MELBOURNE: Building services firm Johns Lyng Group Limited (ASX: JLG) announced Friday it has entered into a binding agreement to be acquired by funds managed by Pacific Equity Partners (PEP) in a deal valuing JLG’s equity at approximately $1.1 billion.
Under the Scheme Implementation Deed, Sherwood BidCo Pty Ltd — a PEP-controlled entity — will acquire all JLG shares via a court-approved scheme of arrangement. Shareholders will receive $4.00 per share in cash, representing a 77% premium to JLG’s closing price on May 15, 2025, the day before PEP’s initial offer.
The transaction implies an enterprise value of $1.3 billion, based on JLG’s net debt and minority interests as of December 2024. The offer price also represents a 57% premium to JLG’s June 6 closing price and a 66% premium to its 30-day volume-weighted average price.
JLG’s Independent Board Committee unanimously recommended the deal, citing its “attractive” valuation and alignment with shareholder interests.
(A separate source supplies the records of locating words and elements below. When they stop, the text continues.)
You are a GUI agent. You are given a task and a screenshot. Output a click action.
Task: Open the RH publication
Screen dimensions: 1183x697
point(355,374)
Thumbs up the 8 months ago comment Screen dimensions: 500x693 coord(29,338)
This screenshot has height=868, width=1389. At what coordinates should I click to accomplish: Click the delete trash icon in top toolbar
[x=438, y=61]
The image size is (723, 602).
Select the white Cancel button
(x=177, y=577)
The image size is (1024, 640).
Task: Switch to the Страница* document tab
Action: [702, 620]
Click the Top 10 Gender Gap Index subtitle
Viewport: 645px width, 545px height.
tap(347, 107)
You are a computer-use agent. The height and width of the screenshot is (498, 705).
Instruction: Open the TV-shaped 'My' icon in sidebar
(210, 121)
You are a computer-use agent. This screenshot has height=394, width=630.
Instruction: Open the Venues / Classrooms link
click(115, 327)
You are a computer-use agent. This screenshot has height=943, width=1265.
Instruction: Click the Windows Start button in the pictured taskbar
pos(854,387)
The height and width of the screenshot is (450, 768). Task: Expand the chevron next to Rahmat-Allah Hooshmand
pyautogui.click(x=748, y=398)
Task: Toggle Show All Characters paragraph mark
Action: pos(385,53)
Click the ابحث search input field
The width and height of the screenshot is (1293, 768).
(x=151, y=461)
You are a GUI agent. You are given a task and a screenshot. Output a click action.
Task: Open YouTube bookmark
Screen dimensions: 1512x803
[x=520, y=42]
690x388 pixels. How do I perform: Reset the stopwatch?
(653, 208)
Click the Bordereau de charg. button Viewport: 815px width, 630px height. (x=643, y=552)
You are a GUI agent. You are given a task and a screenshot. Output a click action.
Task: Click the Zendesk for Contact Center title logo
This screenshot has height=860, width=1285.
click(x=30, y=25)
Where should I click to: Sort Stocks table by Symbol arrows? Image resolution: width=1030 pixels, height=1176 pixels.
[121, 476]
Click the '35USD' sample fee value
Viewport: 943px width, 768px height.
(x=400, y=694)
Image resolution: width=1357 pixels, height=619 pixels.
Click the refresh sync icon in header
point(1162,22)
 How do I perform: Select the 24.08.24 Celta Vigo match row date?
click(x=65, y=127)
The committee, chaired by Peter Nash, emphasized the offer’s reflection of JLG’s “integrated operations across Australia, New Zealand and the United States.”
Key Terms and Approvals
- Management Participation: JLG executives and employees may elect to receive part of their consideration as shares in BidCo’s holding company.
- Conditions: The deal requires Foreign Investment Review Board (FIRB) clearance, U.S. antitrust approval, Australian court and shareholder approvals, and an independent expert’s endorsement.
- Timeline: Scheme meetings are slated for October 2025, with implementation expected by November 2025.
Shareholder Support
JLG Managing Director and CEO Scott Didier, who holds a 17.64% stake, has committed to vote in favor under a Co-Operation Deed. He will receive scrip consideration and agreed to exclusivity terms, including a margin loan agreement. Three other senior executives — Nick Carnell, Matt Lunn and Adrian Gleeson — signed similar commitments.
- Peter Nash, JLG Chairman: “The scheme provides JLG shareholders with the opportunity to receive cash at a material premium. Our recommendation followed a thorough evaluation of intrinsic value and medium-term prospects.”
- Matthew Robinson, PEP Managing Director: “Scott and the management team have built a strong business. We look forward to supporting customers alongside the company and its employees.”
JLG agreed to customary exclusivity clauses, including “no shop” and “no talk” provisions. A $11 million break fee applies if JLG accepts a superior proposal or materially breaches obligations.